Au cours de la nuit, la 5e compagnie traverse la voie ferrée et marche vers la sortie est de Longueau par la route sud. La 7e compagnie occupe Cagny. Une section de la 5e compagnie a passé l’Avre. La 6e compagne, en liaison avec le 1er Bataillon, se porte sur la Somme.

25 MAI 1940

Le 1er Bataillon occupe sans incidents les points qui lui sont fixés : 3e compagnie à Blangy, en liaison à droite avec le 24e RTS et au château de Tronville – 1ère compagnie à Glisy.
2e compagnie et PC dans les bois au sud de la route d’Amiens –Villers-Bretonneux. La 6e compagnie est au cimetière américain (Sic) de Glisy.
La 5e compagnie se heurte devant Longueau à une vive résistance ; elle est renforcée par deux sections de la 7e compagnie.
Le III/2e RIC est remis à la disposition du Régiment. La 9e compagnie est envoyée à la côte 82 pour assurer la liaison avec la 7e DIC entre Boves et St-Fuscien, et s’opposer au débordement de Cagny par l’ouest.
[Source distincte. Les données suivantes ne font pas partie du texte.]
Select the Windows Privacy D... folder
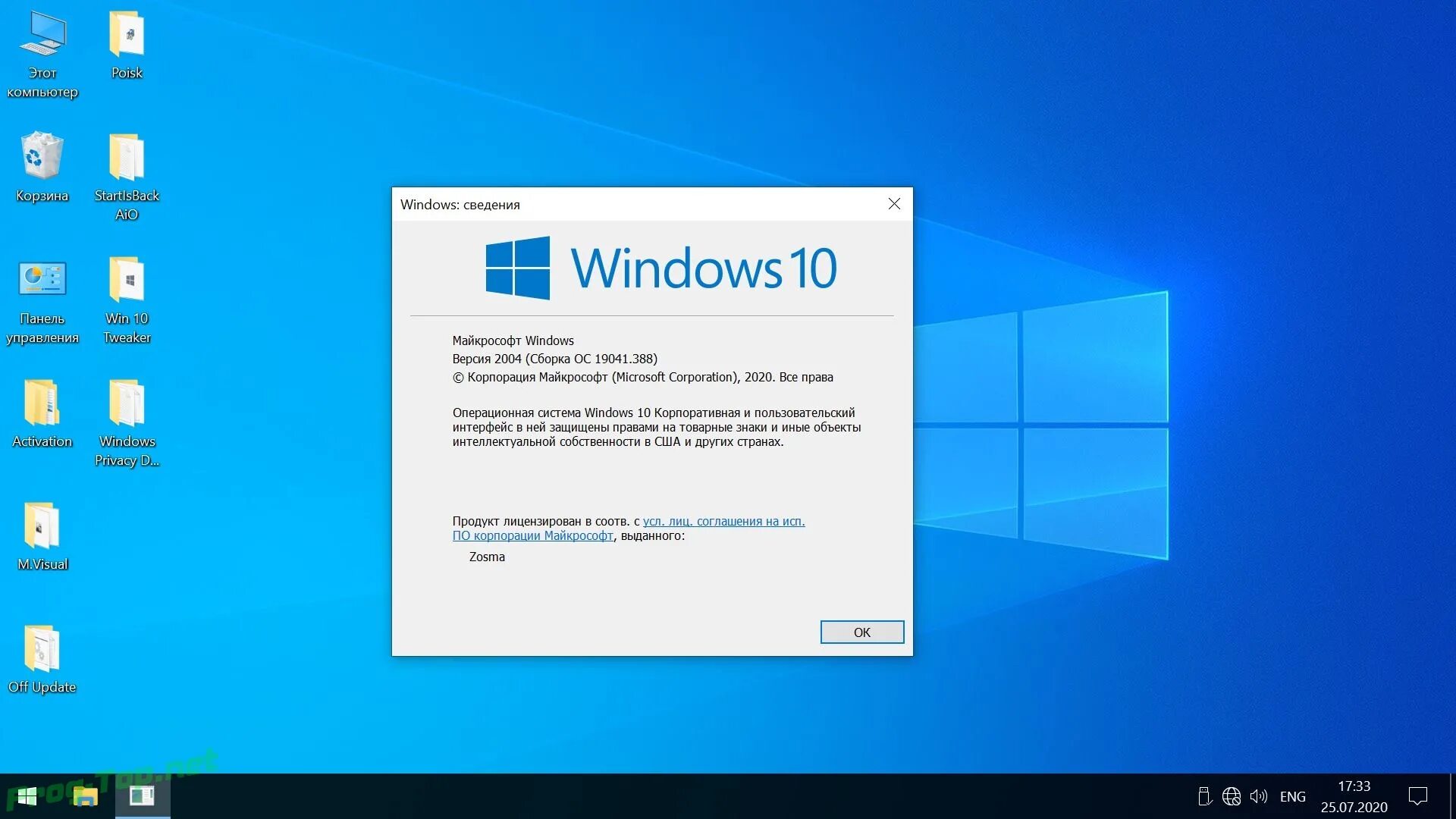The height and width of the screenshot is (819, 1456). click(x=127, y=403)
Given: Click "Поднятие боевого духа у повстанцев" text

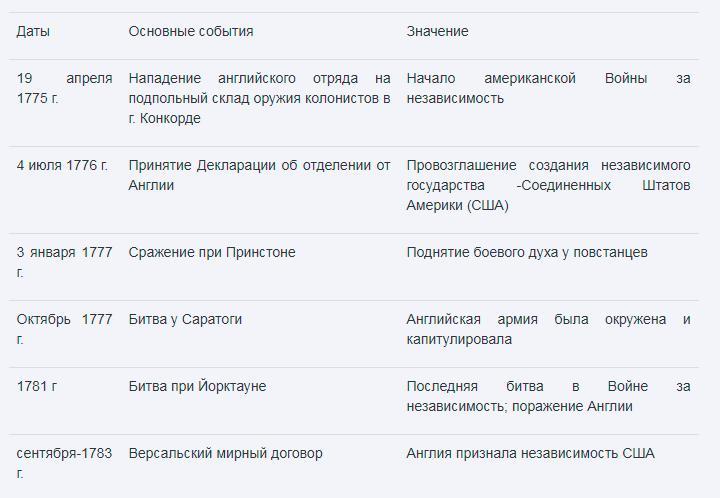Looking at the screenshot, I should [527, 252].
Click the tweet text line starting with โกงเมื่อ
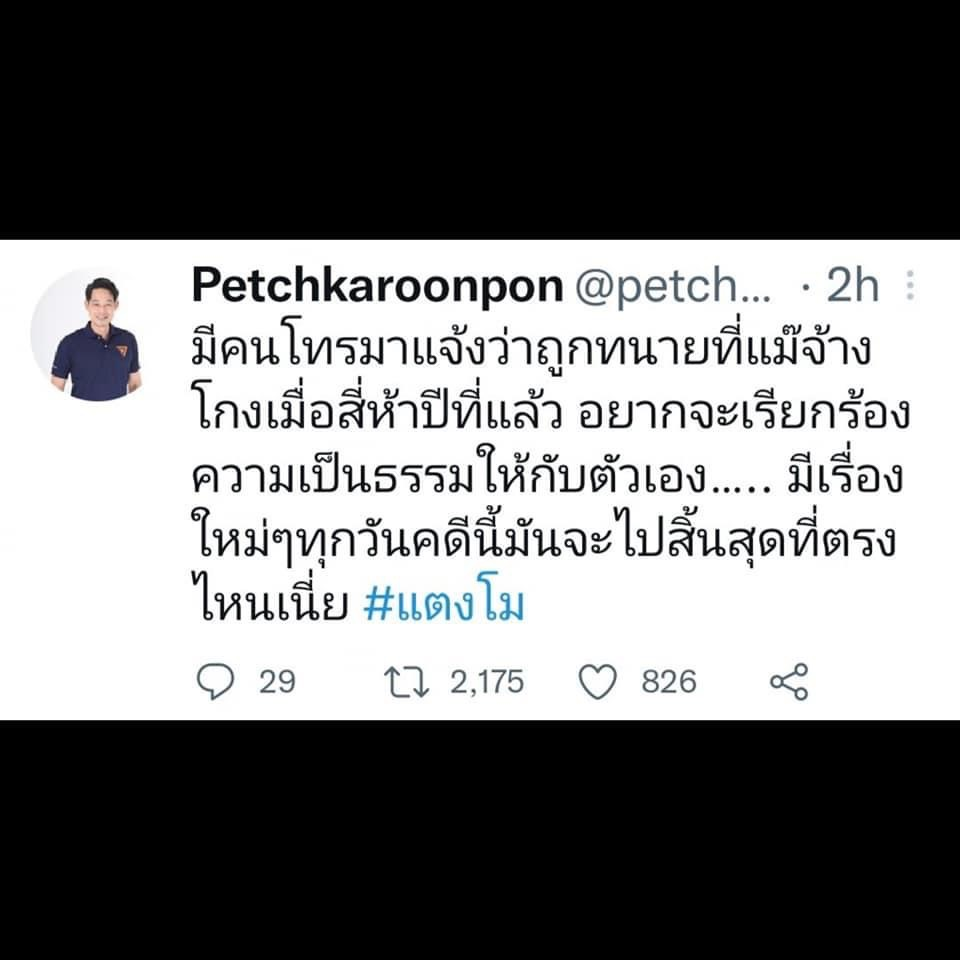The width and height of the screenshot is (960, 960). [x=551, y=413]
5 chars FT sont envoyés à la disposition du 2e Bataillon. Vers 13H00, 3 des chars débouchent de la voie ferrée au nord de Boves, sur les trois routes partant de Longueau vers l’est et permettent aux éléments du 2e Bataillon très éprouvés devant Longueau, de s’installer défensivement face à Longueau entre le château et la lisière est du terrain d’aviation.

Pertes : capitaine Le Saout, commandant la 5e compagnie, tué d’une balle (plaie au foie), sous-lieutenant Leblanc, de la 7e compagnie, tué par balle. Capitaine Gardebois, commandant la 7e Compagnie, tué par éclat de bombe à Cagny.

26 MAI 1940

Le 3e Bataillon relève le 2e Bataillon à Boves et Cagny. Il occupe :
11e compagnie : ferme de la côte 107, en liaison avec le 7e DIC.
9e compagnie : Cagny et l’Epinette.
10e compagnie : Boves.
PC du Bataillon : Boves.
Liaison à la sortie nord de Boves avec le 1er Bataillon.

Le 1er Bataillon s’est resserré sur la gauche : Blangy et le château de Tronville ayant été occupés par le 24e RTS. La 3e compagnie occupe Glisy, la 1ère compagnie en réserve au bois du PC du Bataillon.
Le 2e Bataillon reçoit l’ordre de tenir la Noye de Fouencamps (2 section) Dommartin (1ère compagnie) – Remiencourt (PC et 1ère compagnie) – à ailly (2 section).
Le capitaine Kervella, adjudant-major au 1er Bataillon, est tué par un éclat d’obus. Le capitaine Darcy commandant la 1ère compagnie, est blessé à la main.

Le PC du Régiment se porte à Fouencamps. Le 2e RIC dispose des feux d’un groupement d’artillerie aux ordres du lieutenant-colonel Fage.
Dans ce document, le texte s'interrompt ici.